Can we admit we all experience moments of privilege?  Privilege is a reflection of cultural preferences and power dynamics in any environment.  Rather than articulating the role privilege plays in injustice, perhaps a productive line of inquiry leads us into micro-settings in which privilege plays a role.  Consider Oberlin College and MIT.  Given their draw to boundary pushing, artistic minds, or savant-esque math and coding brains, respectively, these two environments privilege very different types of people.  If you are a person who seeks and celebrates beauty, who values counter-cultural creativity, then Oberlin might be the place for you.  At MIT, on the other hand, the dominant culture values logic, systems’ thinking and order. While wonder and creativity certainly play a role in the way engineers engage the world, an emphasis might be placed on understanding and deconstructing, rather than on appreciating and creatively engaging.  Those who view the world through an artistic lens are privileged at Oberlin.  At MIT, a systematic, computational mind is privileged as superior. 
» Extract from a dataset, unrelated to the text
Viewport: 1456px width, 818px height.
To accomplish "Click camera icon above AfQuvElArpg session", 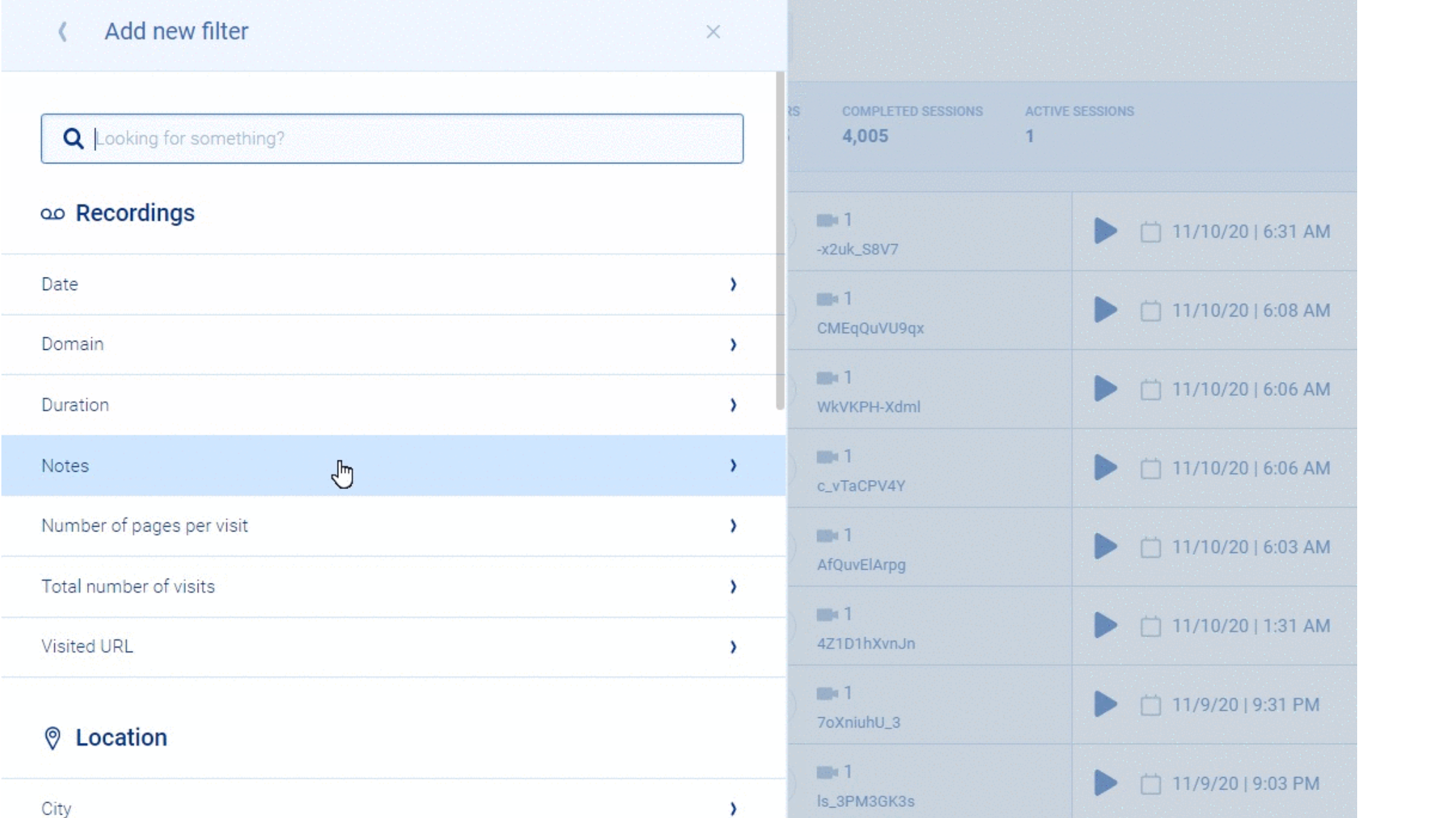I will [x=826, y=536].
The norms of these universities do not exist to demonize one type of person; instead, they are the natural result of perspectives shared by the majority stakeholders of each institution.  Privilege, in that way, does not represent a moral good or reveal an intentional hierarchy that is foundationally rooted. Instead, the existence of privilege simply reflects a reality that certain people will receive a warmer welcome, an assumed sense of belonging, and the benefit of the doubt.  People who do not share the perspective of the dominant group—whether because of their point of view, gender, language, ethnicity or race—face implicit and explicit barriers to being appreciated, valued and welcomed.
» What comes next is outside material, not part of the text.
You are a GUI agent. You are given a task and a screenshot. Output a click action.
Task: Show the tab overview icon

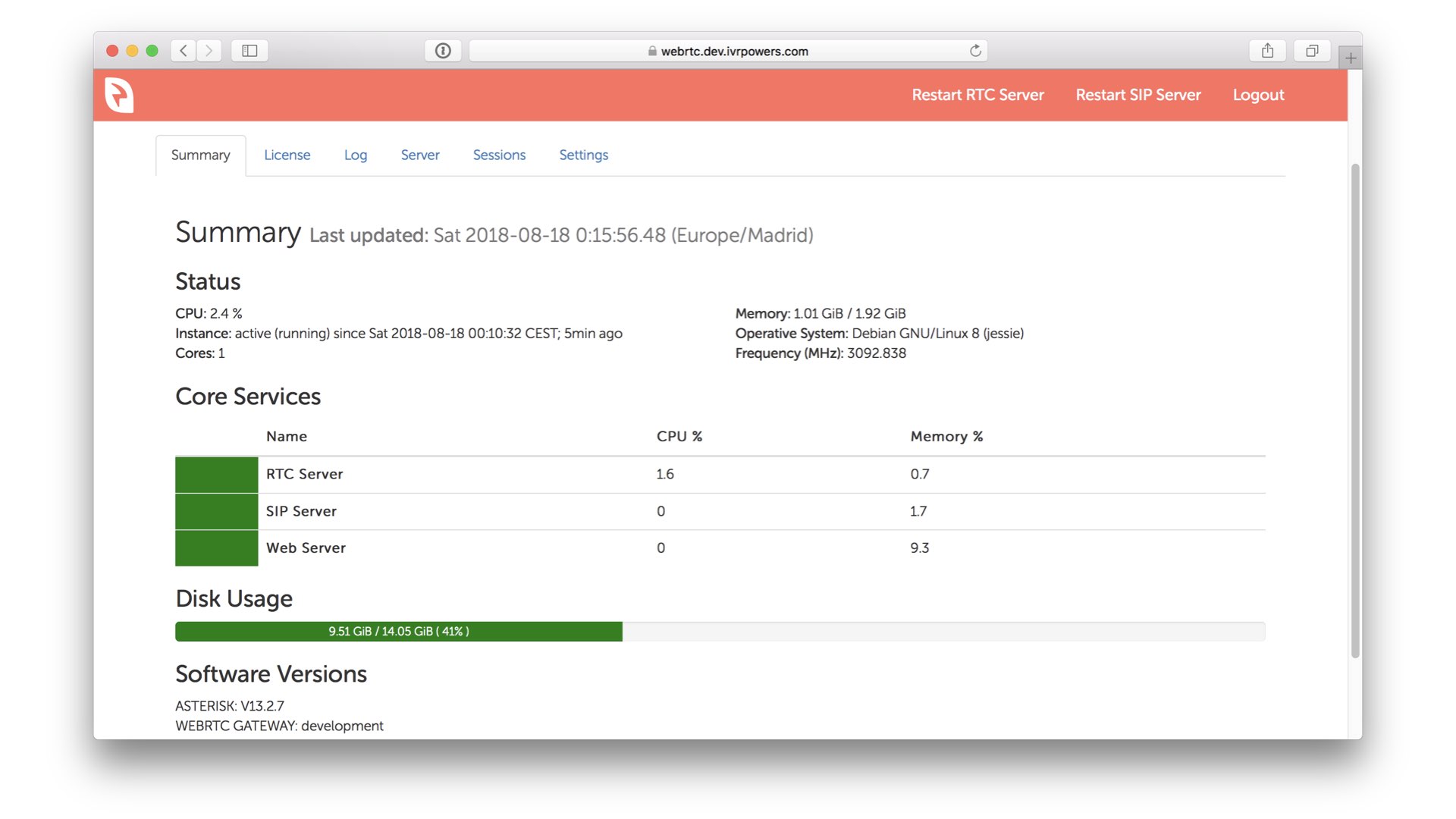(1312, 51)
Privilege exists in every environment, and most observant people recognize the power of norms to protect the status quo and the privilege it provides to those who share the dominant culture.  Indeed, at the micro level, many types of racial privilege exist.  For instance, I know white women who try to connect with black colleagues in a majority black office, or black women who try to volunteer in a majority white Parent Teacher Organization, both of whom feel like there is an invisible barrier they cannot cross, relationships to which they do not have access. My point here is to remind us that the acknowledgement of the existence of privilege is not itself an aggressive claim.  Privilege is a dynamic in every type of community, real or imagined. 
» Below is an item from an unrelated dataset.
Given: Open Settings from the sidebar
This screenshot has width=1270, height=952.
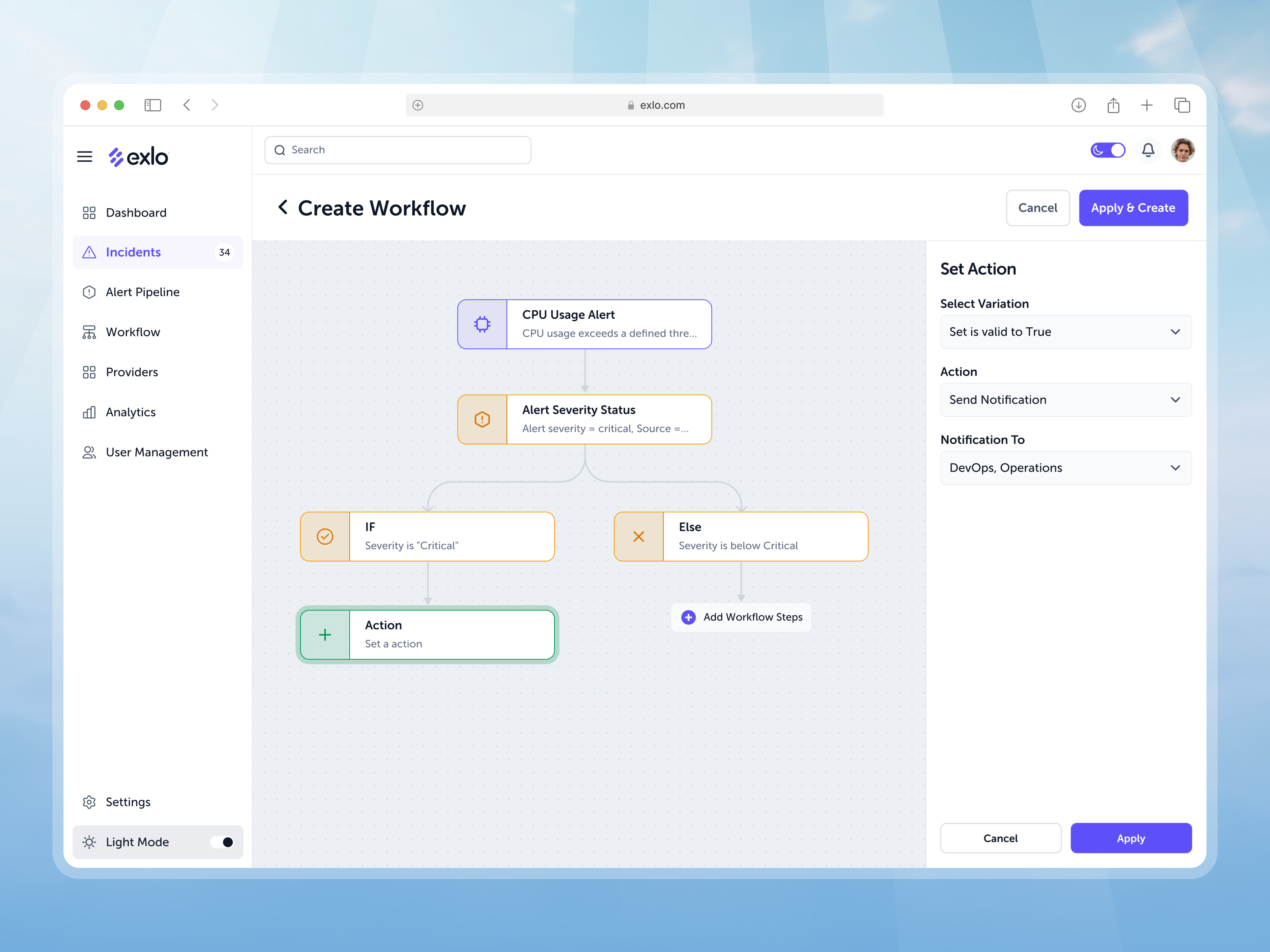Looking at the screenshot, I should point(127,802).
When the concept of privilege is either used to attack others, or is perceived as an attack, productive conversations cease.  White privilege is a phrase sometimes weaponized by those advocating to halt increasing inequities across our communities.  Those of us who are troubled by polarization in society know that underestimating and simultaneously protecting privilege is the root of segregation and inequality in society.  I want people to understand privilege in all its forms, from cultural to religious to power to wealth to race, but weaponizing the term to put someone on edge incentivizes no one to reflect on their own areas of privilege.  When I privilege my perspective on privilege, I sometimes spew the term out as an accusation against white or wealthy or male or Christian others.  This is not helpful.  Like a driver who ignores the impact of her choices on those with whom she shares the road, a person accusing others of white or wealth or male privilege, making no effort to continue a conversation or contextualize our places in society, is inadvertently privileging her perspective on privilege.  My hope is that if we deconstruct the way we use this term, perhaps we can lower defenses long enough to encourage the open observation of our own areas of privilege, and then begin to ask at whose expense—if any—we maintain our place.  

Next week I will discuss the realities of white privilege, the damage it does to all of us, and unpack the defensiveness and difficulty that follow our use of the term.  If we don’t learn to keep the conversation going, we will never form a more perfect union.